Solitude du citoyen

Édouard Philippe hier
(Photo AFP)

Le déconfinement n’en est pas un exactement puisqu’il sera progressif, lent, et assorti de précautions qui, dans nombre de cas, seront assez rébarbatives pour qu’on y réfléchisse à deux fois avant de l’adopter. La conférence de presse, très pédagogique, teue hier après-midi par Édouard Philippe et son ministre de la Santé, Olivier Véran, aura été, à cet égard édifiante.
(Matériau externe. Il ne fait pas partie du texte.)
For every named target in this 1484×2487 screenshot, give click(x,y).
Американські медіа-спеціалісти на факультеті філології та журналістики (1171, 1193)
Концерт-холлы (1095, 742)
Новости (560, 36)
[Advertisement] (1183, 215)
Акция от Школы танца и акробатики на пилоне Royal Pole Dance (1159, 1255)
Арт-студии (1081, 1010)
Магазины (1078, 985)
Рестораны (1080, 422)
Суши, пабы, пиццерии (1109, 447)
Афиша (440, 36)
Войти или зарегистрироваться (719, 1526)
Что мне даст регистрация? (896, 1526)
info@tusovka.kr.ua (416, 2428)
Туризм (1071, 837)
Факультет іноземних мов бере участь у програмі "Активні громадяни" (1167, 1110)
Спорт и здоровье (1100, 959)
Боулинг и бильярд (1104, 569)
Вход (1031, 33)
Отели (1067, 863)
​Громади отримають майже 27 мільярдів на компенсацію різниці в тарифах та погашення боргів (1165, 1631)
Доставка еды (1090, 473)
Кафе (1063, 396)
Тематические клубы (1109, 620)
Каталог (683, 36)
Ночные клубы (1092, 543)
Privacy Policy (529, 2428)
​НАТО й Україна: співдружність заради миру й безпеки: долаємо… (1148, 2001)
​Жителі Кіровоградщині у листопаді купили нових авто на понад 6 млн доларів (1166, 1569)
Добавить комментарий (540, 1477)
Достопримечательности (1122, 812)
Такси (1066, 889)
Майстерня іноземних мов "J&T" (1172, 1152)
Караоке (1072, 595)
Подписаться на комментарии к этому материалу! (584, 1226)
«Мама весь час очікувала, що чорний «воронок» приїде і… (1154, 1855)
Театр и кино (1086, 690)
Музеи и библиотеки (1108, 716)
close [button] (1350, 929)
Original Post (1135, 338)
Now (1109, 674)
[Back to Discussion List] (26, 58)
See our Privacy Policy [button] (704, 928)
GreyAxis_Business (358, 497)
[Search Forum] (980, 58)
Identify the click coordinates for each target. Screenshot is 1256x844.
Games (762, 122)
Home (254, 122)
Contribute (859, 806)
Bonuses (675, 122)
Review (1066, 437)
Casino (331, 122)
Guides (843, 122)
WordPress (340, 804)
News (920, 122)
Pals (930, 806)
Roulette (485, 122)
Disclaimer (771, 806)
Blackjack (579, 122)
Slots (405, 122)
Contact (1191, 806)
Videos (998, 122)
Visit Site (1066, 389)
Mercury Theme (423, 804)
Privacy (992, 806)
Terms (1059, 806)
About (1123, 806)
C’EST la deuxième fois que le Premier ministre se livre à cet exercice dont nul ne niera la transparence, mais qui a montré derechef que nos dirigeants et nos scientifiques en savent moins sur le virus qu’ils ne le disent. Ce qui, objectivement, place le citoyen dans un dilemme : ou bien il estime qu’il peut et doit retourner au travail, ce qui, en somme, est l’objectif même de de la mesure, ou bien il pense le contraire et risque de rejoindre le camp de tous ceux qui auront manqué l’occasion de redevenir actifs. Or, si l’ignorance de nos meilleurs médecins se confirme tous les jours, celle des non médecins est encore plus grande. La tentation sera donc forte, au sein de la population, de préférer le déconfinement pour des raisons de nécessité plus qu’au nom de leur enthousiasme.

Solution par l’absurde.

Cependant, à l’impératif catégorique du confinement, a succédé celui, non moins puissant, du déconfinement qui devient l’instrument de la remise en route de l’économie française menacée par l’effondrement. Toutes les décisions prises par le gouvernement relèvent d’une nécessité impérieuse, le danger économique n’étant pas moins élevé pour la société française que celui de la contagion. Comme à leur habitude, les pouvoirs publics se livrent donc à une sorte de synthèse périlleuse qui consiste à résoudre le problème par l’absurde, avec l’espoir que la remise en route de la France se déroulera avec des dégâts mineurs. Pour le citoyen lambda, même si dans les deux cas, il fait preuve de civisme, il reste à peu près seul pour se forger une conviction, réduire le risque et accomplir l’exploit de reprendre sa vie normale sans attraper le Covid-19.

Un combat dans le noir.

La peur obèrera fatalement le bonheur de revenir, fût-ce progressivement, à cette normalité, laquelle, de toute façon, sera relative, puisque nous n’aurons pas de vaccin avant au moins un an et pas de traitement, et puisque nous ne savons même pas si nous avons fabriqué des anticorps ou si d’avoir été malades nous a immunisés. Nous sommes des caboteurs qui voguent dans une brume épaisse et risquent de heurter un écueil ou  un ponton. L’expérience peut être assez effrayante pour que nous y renoncions. Enfin, la perspective ouverte par le déconfinement est accablante : pas de vacances, pas de voyages, pas de certitude immunitaire : jusqu’au traitement et au vaccin, la route est longue. Philippe et Véran nous l’ont dit explicitement : il y a assez d’inconnues dans l’équation pour que nous avancions dans la lutte contre le virus en apprenant les notions qui nous manquent et en tentant de faire de chaque nouvel acquis un garde-fou. Il faut, pour triompher au terme de ce combat dans l’obscurité, à la fois diminuer drastiquement la pression sur l’hôpital et réactiver l’économie. Nous n’avons pas pas obtenu le déconfinement sans la discipline de nos concitoyens, et c’est encore la rigueur de chacun d’eux qui assurera la reprise et le rattrapage d’un manque à gagner colossal.

Il ne faut pas se faire d’illusions : malgré les efforts financiers du gouvernement, il y aura des faillites retentissantes, des gens dans le besoin, un chômage qui ne sera résorbé que par le temps, des années de galère et de probables hausses de la fiscalité. Le produit intérieur brut (PIB) a déjà baissé de 8 % cette année. Il serait miraculeux que nous puissions compenser cette baisse en quelques mois. Il vaut mieux se dire que c’est impossible. On se demande si le virus atteint le cerveau et pas seulement les bronches et les poumons : une chose est sûre, il va provoquer des blocages mentaux susceptibles de limiter notre dynamisme.